A popular summer job
for Canadian university students and anyone looking to make a crapload of money in a short time.
The idea is, you go out to British Columbia, northern Ontario, or even Manitoba, and plant trees (generally in May and June) for about ten hours every day. Since you get paid for every tree you plant, your summer earnings are completely in your own hands. If you're good, you rake in the money. If you get tired and lose motivation, you go home.
This job is not for everyone. About 20% of the planters go home during the first week, and more tend to drop off at the end of a contract when things inevitably go longer than planned. You're sleeping in a tent for two months, as well as dealing with rain, snow, fatigue, hunger, and constant swarms of bugs while you're working outside in a physically demanding job (that is, if you're lucky enough to survive the bear attacks) :D Oh yeah--and you're doing the same damn thing over and over again.
The deal is, they throw you on a piece of logged land with your bag, shovel, and a few boxes of trees, and you pretty much take it from there. You can hold about 300 trees (comfortably) in your bag at one time, and, depending on the land, plant anywhere from 1000-3000+ trees in a day. Sometimes the land has been "scarified", or prepared, for you, and sometimes it hasn't. Generally, you get paid more for unscarified because it takes a little more effort to screef away the brush before you plant a tree. Oh - and since you're basically working for a logging company, you can throw away any illusions you went into the job with about helping to rejuvenate the earth. Because your trees, which have all been sprayed with pesticides, will probably end up being logged in the future. And since the land is also sprayed with large amounts of herbicides, anything besides the trees you plant has a hard time growing. So much for biodiversity.

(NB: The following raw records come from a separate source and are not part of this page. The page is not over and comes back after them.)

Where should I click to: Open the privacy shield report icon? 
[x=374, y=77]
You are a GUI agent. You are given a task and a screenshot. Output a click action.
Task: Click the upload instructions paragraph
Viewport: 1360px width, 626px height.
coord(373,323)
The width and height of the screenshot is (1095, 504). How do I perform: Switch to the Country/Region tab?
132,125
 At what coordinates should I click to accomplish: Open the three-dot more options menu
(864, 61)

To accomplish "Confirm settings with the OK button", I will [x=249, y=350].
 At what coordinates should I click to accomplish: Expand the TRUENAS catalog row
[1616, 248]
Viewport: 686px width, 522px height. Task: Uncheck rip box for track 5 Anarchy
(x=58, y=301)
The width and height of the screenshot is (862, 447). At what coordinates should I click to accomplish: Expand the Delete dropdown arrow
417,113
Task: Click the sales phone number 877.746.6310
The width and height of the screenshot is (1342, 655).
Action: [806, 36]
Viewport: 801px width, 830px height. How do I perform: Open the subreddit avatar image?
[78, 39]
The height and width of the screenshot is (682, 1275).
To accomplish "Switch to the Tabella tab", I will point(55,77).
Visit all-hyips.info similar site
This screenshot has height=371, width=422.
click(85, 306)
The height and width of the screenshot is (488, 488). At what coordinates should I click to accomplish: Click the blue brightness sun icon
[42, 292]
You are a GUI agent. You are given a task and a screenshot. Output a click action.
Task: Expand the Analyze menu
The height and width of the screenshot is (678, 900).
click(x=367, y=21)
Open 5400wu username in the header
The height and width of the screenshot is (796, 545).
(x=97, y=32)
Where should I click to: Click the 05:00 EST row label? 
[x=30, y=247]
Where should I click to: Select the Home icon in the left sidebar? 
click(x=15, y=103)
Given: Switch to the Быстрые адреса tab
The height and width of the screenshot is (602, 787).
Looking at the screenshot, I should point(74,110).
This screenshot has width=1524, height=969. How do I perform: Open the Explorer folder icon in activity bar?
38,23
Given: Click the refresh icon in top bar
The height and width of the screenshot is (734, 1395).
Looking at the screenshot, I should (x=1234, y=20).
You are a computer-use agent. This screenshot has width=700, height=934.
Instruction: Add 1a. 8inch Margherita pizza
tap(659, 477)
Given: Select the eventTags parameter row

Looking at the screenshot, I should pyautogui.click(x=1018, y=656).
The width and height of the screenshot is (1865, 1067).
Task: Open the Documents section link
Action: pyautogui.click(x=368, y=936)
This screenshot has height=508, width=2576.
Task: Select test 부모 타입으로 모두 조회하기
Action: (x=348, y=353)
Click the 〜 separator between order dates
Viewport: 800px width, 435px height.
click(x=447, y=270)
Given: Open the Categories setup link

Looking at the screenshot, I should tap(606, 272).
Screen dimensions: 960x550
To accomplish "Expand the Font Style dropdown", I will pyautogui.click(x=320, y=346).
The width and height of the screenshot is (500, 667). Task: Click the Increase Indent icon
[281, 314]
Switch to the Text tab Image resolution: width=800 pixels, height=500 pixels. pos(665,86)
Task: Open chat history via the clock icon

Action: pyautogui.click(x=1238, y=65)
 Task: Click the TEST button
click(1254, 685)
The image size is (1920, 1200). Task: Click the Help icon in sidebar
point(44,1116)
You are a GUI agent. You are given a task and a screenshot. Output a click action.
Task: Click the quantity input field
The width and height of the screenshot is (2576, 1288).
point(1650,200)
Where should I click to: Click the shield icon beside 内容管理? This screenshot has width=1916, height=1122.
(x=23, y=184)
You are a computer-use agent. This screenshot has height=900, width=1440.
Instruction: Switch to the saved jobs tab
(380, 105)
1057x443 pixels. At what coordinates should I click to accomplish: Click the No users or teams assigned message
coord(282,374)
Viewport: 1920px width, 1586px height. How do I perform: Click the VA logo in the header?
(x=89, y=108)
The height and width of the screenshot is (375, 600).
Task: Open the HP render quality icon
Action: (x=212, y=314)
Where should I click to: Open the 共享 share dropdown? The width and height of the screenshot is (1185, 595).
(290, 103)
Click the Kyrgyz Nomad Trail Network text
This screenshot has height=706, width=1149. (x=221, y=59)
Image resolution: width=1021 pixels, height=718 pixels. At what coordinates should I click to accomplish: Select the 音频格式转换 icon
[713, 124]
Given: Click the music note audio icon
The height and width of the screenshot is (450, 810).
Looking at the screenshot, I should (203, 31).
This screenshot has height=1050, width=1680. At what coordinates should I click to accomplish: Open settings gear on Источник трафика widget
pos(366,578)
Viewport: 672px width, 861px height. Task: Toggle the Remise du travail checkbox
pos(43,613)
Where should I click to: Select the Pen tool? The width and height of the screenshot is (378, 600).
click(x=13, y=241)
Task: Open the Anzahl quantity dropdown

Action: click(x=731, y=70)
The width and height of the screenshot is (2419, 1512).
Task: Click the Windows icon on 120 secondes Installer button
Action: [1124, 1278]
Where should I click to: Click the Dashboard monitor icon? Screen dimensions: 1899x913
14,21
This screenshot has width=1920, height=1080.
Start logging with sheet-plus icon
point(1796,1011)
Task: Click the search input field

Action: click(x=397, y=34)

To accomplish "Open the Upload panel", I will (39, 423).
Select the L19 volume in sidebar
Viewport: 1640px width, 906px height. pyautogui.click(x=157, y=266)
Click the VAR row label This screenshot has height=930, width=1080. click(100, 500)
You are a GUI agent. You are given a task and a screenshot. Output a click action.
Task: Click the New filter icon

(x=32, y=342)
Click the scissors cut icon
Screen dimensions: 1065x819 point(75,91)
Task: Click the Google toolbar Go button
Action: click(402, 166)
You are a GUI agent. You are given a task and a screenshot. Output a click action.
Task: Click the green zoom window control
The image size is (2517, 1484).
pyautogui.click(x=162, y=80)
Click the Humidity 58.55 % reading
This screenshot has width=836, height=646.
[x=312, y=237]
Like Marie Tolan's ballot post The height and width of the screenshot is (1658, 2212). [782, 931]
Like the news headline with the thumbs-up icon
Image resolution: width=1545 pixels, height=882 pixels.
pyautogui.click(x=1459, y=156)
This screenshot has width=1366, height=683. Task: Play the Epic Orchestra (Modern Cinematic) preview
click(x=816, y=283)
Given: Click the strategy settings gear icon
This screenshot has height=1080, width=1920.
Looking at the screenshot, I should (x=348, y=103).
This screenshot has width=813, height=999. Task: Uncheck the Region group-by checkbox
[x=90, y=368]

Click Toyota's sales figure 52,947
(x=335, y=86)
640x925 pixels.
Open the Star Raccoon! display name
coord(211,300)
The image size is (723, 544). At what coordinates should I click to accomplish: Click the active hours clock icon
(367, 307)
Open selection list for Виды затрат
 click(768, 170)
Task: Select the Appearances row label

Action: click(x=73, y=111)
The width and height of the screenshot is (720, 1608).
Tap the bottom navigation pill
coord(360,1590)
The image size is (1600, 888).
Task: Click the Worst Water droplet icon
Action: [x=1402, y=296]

This summer was my first year planting, and before I went, I really didn't know whether to be excited or scared or indifferent. I guess scared won out, but once I got going, the routine made everything a lot more bearable. I must admit, pulling up to our camp on the first day was a bit of a shock. I knew we would be planting on giant clearcuts, but I didn't realize that we would be living on one. I got used to it, though, like everything else. Toughness became more about not giving yourself the option to quit than making a conscious decision to keep pushing. And money. I decided early on that, no matter how bad things got, I had invested too much money to go home. Tents. Bags. Shovels. Flashlights. Boots. There was no way I was getting out of there without a cheque.